Capitol Hill Republicans say a recent swing in polling numbers might translate into fewer losses in November elections - and maybe some unexpected victories - as they recover from massive midterm losses in 2006 that gave Democrats control of Congress.
Republican congressional candidates, who trailed Democrats by double digits in several generic polls during the past year, have drawn to within three percentage points in a recent USA Today/Gallup survey.
"There's no 'generic' vote for Congress. ... These congressional seats are won one at a time," said House Minority Whip Roy Blunt, Missouri Republican. "But there's no doubt that the wind is not in our face like it's been the last three years."
With Democrats holding significant fundraising advantages and Republicans having to defend several congressional seats left open by retirements, Democrats say they're confident they'll increase their 36-seat advantage in the House and two-seat lead in the Senate.
"With less than two months until the election, polls will fluctuate," said Doug Thornell, spokesman for the Democratic Congressional Campaign Committee. "The reality is, Democrats hold significant structural advantages over the GOP."

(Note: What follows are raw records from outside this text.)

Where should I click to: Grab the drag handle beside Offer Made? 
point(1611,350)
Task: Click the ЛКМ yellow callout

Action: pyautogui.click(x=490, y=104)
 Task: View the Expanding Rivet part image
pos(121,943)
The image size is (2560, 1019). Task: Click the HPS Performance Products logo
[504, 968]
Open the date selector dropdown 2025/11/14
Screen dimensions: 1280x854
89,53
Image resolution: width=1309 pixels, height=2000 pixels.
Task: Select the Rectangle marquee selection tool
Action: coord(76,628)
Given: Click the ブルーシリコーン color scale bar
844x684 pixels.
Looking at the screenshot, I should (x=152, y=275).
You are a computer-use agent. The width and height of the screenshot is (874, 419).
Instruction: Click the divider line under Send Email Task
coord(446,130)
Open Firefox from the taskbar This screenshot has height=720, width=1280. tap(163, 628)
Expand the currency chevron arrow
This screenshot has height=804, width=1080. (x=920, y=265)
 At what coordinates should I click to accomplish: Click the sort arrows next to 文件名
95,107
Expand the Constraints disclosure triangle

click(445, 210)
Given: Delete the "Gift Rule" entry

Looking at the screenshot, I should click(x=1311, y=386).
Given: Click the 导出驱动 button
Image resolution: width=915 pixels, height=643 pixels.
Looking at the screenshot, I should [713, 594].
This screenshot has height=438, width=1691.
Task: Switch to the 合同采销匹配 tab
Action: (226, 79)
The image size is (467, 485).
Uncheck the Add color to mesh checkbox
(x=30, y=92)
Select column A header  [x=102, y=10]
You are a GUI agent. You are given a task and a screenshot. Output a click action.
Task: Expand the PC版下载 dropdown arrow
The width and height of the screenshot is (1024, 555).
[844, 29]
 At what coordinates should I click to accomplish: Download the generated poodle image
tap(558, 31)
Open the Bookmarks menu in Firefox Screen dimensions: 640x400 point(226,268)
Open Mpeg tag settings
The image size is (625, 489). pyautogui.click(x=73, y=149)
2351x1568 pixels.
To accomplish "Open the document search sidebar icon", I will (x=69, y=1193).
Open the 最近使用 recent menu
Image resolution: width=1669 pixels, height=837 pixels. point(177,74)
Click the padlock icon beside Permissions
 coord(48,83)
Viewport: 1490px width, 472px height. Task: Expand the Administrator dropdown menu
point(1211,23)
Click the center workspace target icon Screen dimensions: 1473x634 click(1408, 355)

A Gallup survey released Friday shows Democrats leading Republicans 48 percent to 45 percent among registered voters when respondents were asked, "If the elections were being held today, which party's candidate would you vote for in your congressional district?"
Democrats had held double-digit leads over Republicans in Gallup polling for most of the past year, maintaining an 11-point advantage as recently as August.
Among "likely voters," the Gallup poll shows Republican candidates lead Democratic candidates, 50 percent to 45 percent.
The Sept. 5-7 survey was conducted immediately after the Republican National Convention in St. Paul, Minn., and mirrors other polls that show improved public standing of Republican presidential nominee Sen. John McCain.
A CNN/Opinion Research generic poll conducted during the same period also showed congressional Democrats with a three-point lead, 49 percent to 46 percent, over Republicans.
Republicans say their polling gains also are a result in large part of their recent efforts to expand domestic oil drilling, which surveys show the public favors.
"With a significant increase in Republican intensity sparked by the strength of our presidential ticket, and the Democrats' repeated refusal to pass meaningful energy legislation to lower the cost of gasoline, Republicans are better-positioned to compete at the congressional playing level," said Ken Spain, spokesman for the National Republican Congressional Committee.
Mr. McCain naming Alaska Gov. Sarah Palin as his running mate also has been credited with energizing the party faithful.
"I haven't talked to a single member of Congress on the Republican side who didn't say that activity at their [election] headquarters, the requests for yard signs - theirs and the McCain-Palin signs - and the volunteers coming in, didn't change dramatically after the announcement of Governor Palin," Mr. Blunt said.
Other polls showed Republicans making much smaller gains on Democrats.
A Rasmussen Reports survey released Thursday showed that 45 percent of voters would choose their district's Democratic candidate, while 37 percent would choose the Republican candidate.
The Democrats' eight-point lead in the poll, conducted Sept. 7, is two points less than results of a similar poll from Aug. 31, on the eve of the Republican convention.
And a Diageo/Hotline survey taken Sept. 5 to 7 showed Democrats running for Congress with a nine-point lead over Republicans.
"If you look at the polls, we're doing fine and will continue to do fine," said Brendan Daley, a spokesman for House Speaker Nancy Pelosi, California Democrat. "If we have a seven- or eight-point lead in a generic poll on Election Day, we'll be very pleased."
Mr. Daley added that Democrats had only about a five-point advantage before the 2006 elections, when Democrats took control of the House for the first time in a 12 years.
David Wasserman, who follows House races for the Cook Political Report, said Friday that Democrats are "absolutely in the driver's seat" for this year's congressional races, with a large edge in polls on generic party preferences and an unprecedented money edge over Republicans to aid candidates.
House Democrats also scored impressive special-election victories earlier this year in previously long-held Republican districts in Illinois, Mississippi and Louisiana.
Because the Democrats had a net gain of 29 House seats just two years ago, "there's only so many more seats that they can realistically gain this time," Mr. Wasserman said.
"Right now, we predict a gain in the low to mid teens for Democrats in the House, but because of the money advantage, the Democrats are throwing all of their resources at GOP seats that look remotely vulnerable," he said.
David R. Sands contributed to this report.